Light-emitting diode

In 1907, British engineer Henry Joseph Round noticed that silicon carbide crystals glowed yellow when voltage passed through them. In 1993, Shuji Nakamura's blue LED at Nichia sent the company's revenue from ¥20 billion to ¥80 billion in eight years. Between these moments lay 86 years of convergence: the LED didn't require genius—it required quantum mechanics, purified semiconductors, and the military-industrial complex to create enough gallium arsenide for someone to experiment with color.

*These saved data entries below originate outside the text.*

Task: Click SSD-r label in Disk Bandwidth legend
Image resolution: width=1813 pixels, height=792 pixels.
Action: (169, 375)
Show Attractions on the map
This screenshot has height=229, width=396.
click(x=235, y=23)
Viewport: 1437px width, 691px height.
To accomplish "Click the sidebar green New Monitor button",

Round's 1907 observation was a curiosity without a theory. Oleg Losev, a Soviet radio technician, saw the same glow in carborundum junctions in 1923 and correctly intuited it was quantum mechanics in reverse—electrons falling across an energy gap, emitting photons instead of absorbing them. His 1927 papers described "cold light." But Losev worked during Stalin's purges, died of starvation in the Siege of Leningrad in 1942, and his work vanished into irrelevance.

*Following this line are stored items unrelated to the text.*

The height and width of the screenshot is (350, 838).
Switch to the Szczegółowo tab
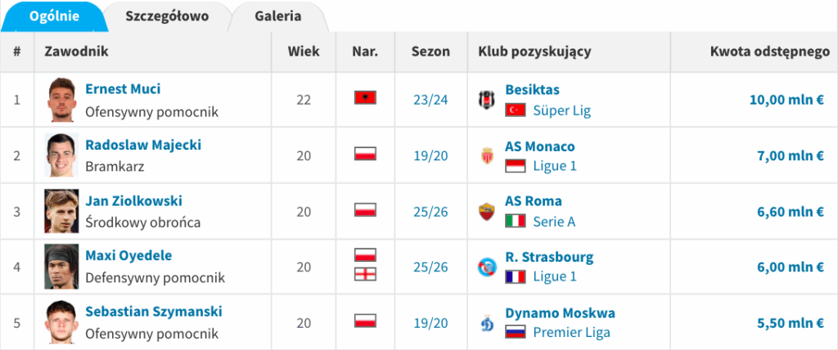click(167, 16)
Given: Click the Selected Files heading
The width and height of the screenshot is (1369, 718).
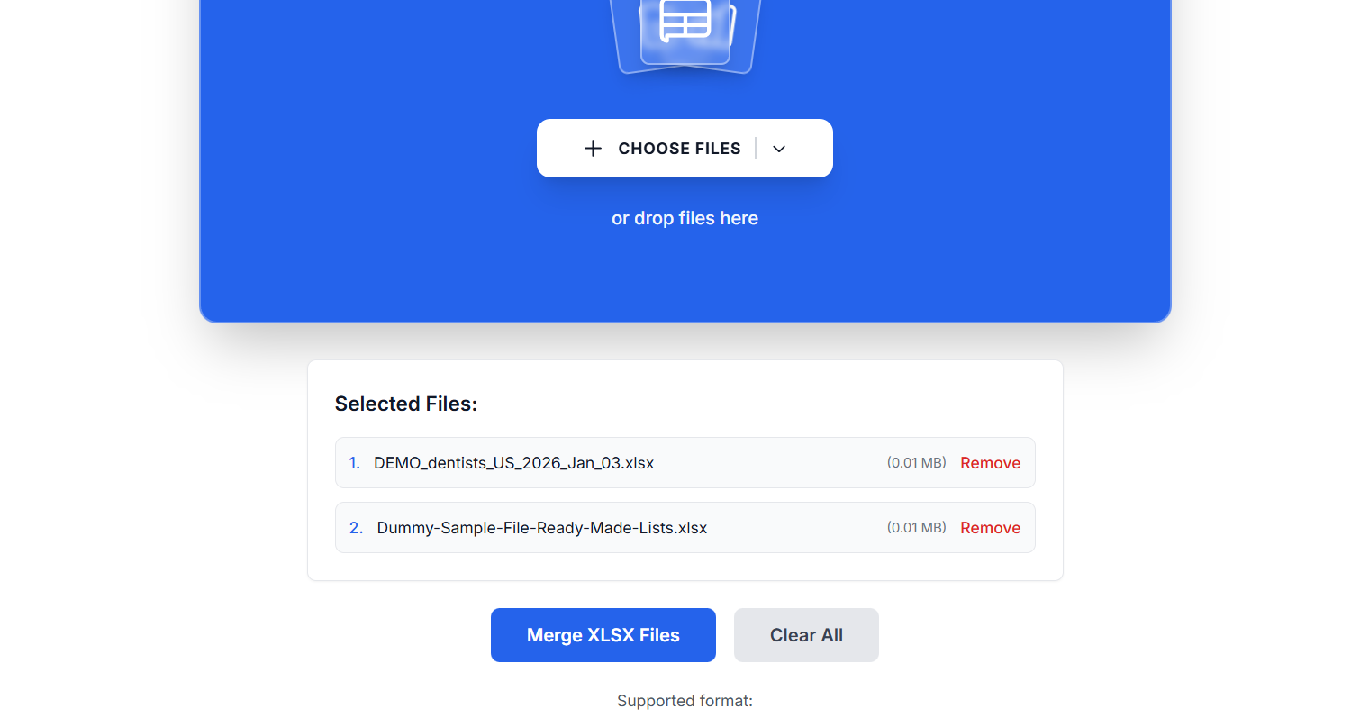Looking at the screenshot, I should 406,404.
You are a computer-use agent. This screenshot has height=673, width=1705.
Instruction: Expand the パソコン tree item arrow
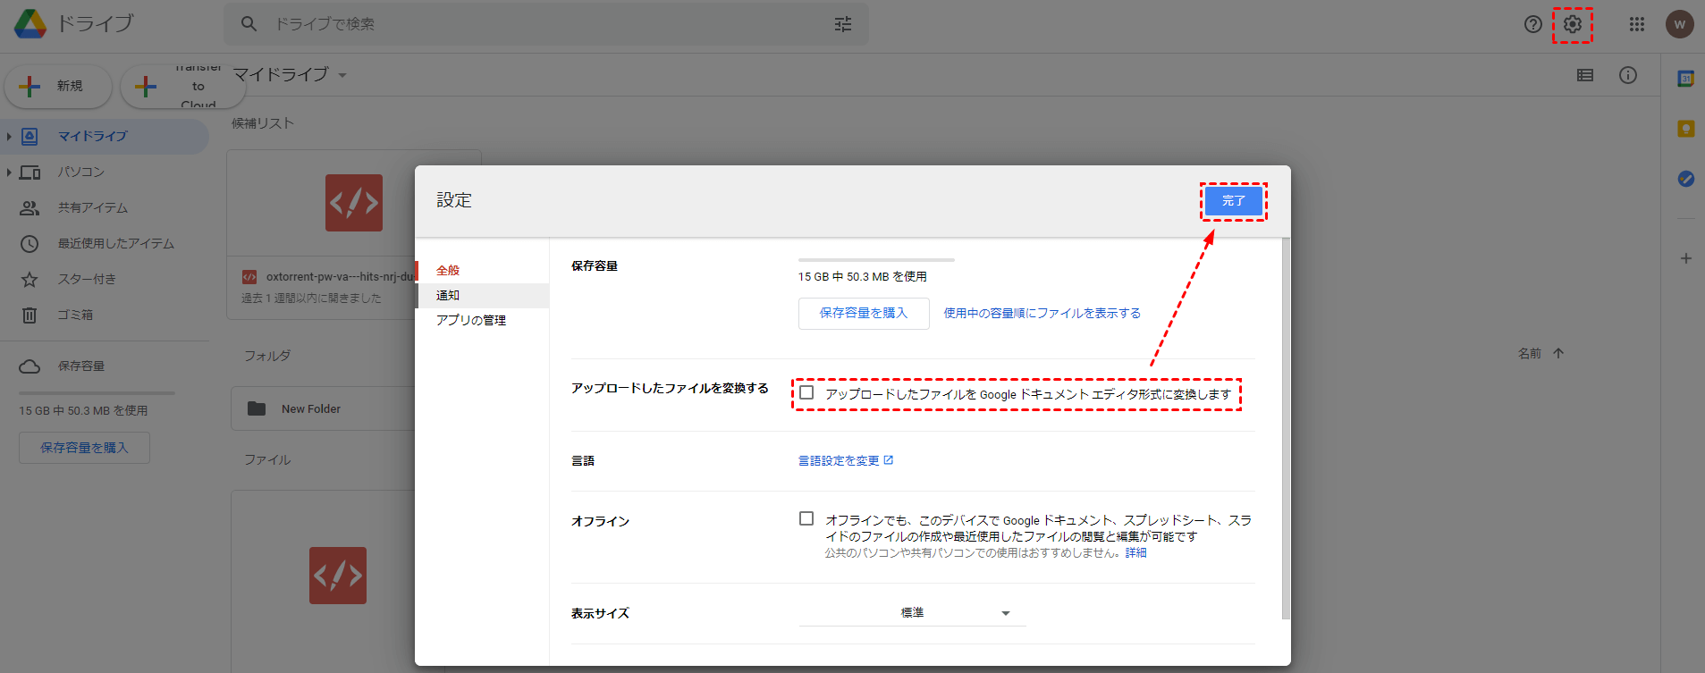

The LED required three convergences Losev never witnessed: quantum band theory to explain why some materials emit light efficiently, the p-n junction to control electron flow, and pure semiconductor crystals in industrial quantities. Russell Ohl's 1940 discovery of the p-n junction at Bell Labs gave the LED its fundamental architecture. WWII radar programs stockpiled gallium, indium, and arsenic for microwave detectors.

On October 9, 1962, Nick Holonyak Jr.—a 33-year-old physicist and the first doctoral student of transistor co-inventor John Bardeen—created the first practical visible LED at GE's lab near Syracuse, New York. He mixed gallium arsenide with phosphorus, tuning the bandgap to 1.98 eV—exactly the energy of red photons. GE sold these red LEDs for $260 each. The color spectrum expanded through bandgap engineering. In 1972, George Craford at Monsanto invented the first yellow LED and boosted brightness tenfold.

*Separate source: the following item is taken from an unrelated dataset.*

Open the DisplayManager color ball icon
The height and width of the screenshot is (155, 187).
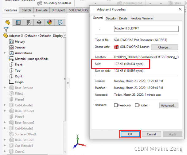click(x=49, y=22)
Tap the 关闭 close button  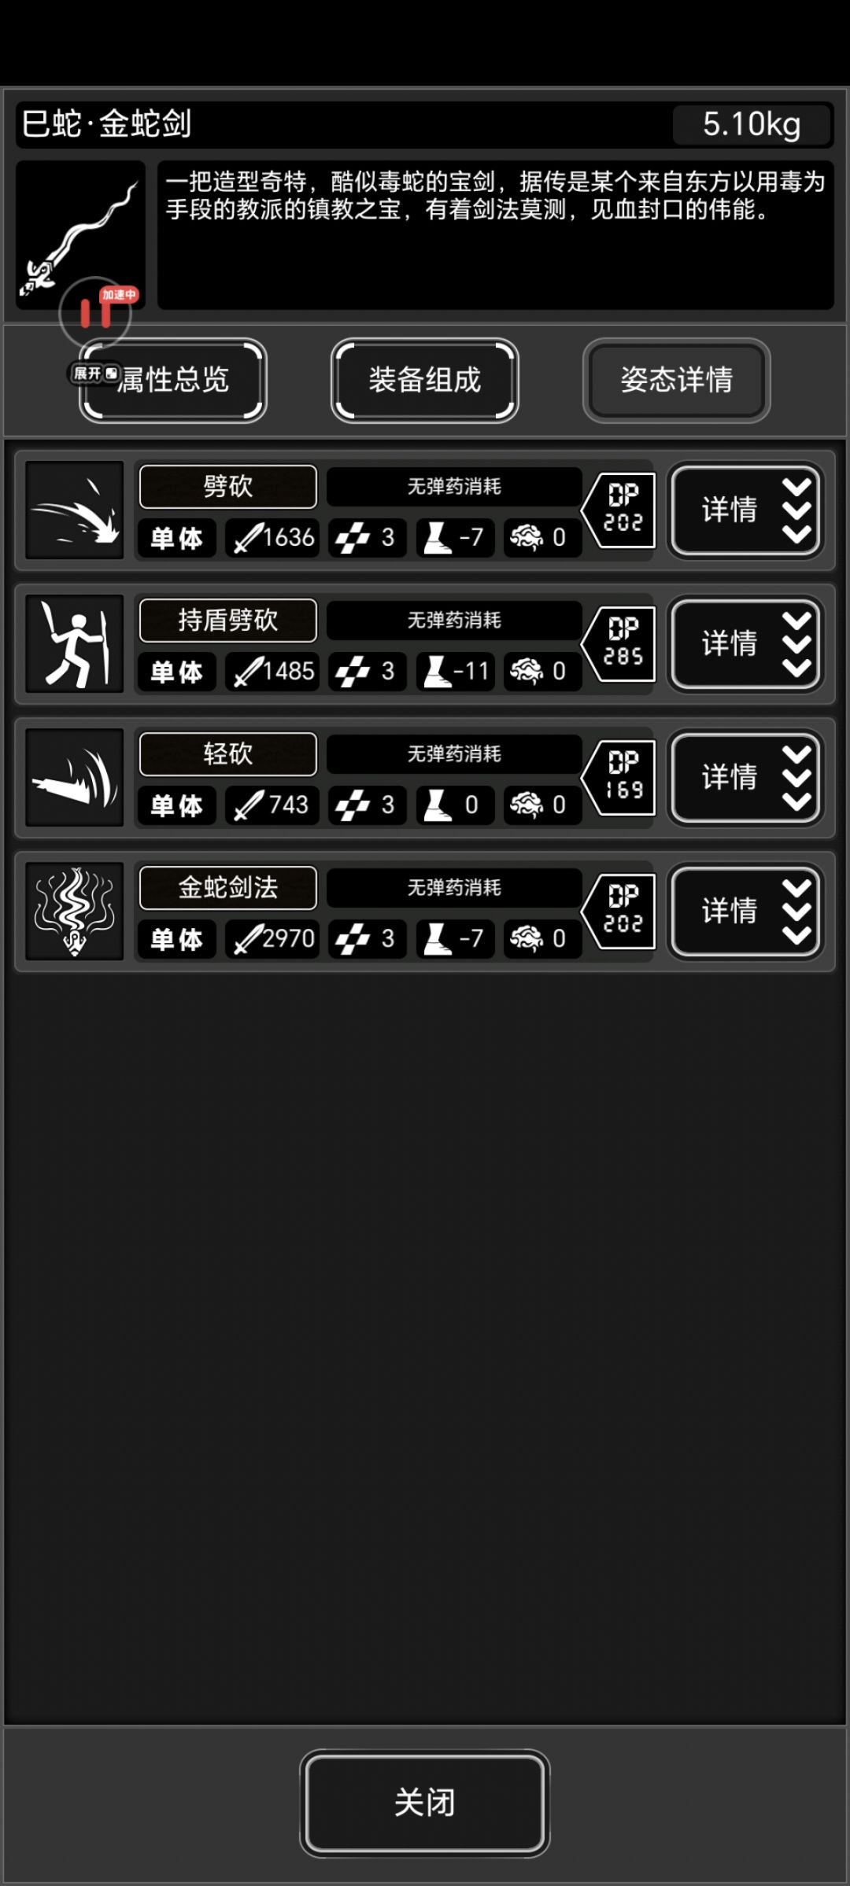[425, 1803]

But blue remained impossible. Blue photons require 2.7+ eV, demanding wide-bandgap semiconductors. By 1990, Sony, IBM, 3M, and Toshiba had abandoned gallium nitride as a dead end. Nakamura chose GaN precisely because the giants had quit. Working at Nichia, he spent 1988-1993 solving p-type doping by heating magnesium-doped GaN in nitrogen. His 1993 blue LED was 1,000 times brighter than previous attempts.

Blue unlocked white. By coating a blue InGaN LED with yellow phosphor, engineers created functional white light. Nakamura, Akasaki, and Amano won the 2014 Nobel Prize "for the invention of efficient blue LEDs, which has enabled bright and energy-saving white light sources." Global LED lighting saved an estimated 1,400 terawatt-hours annually by 2020.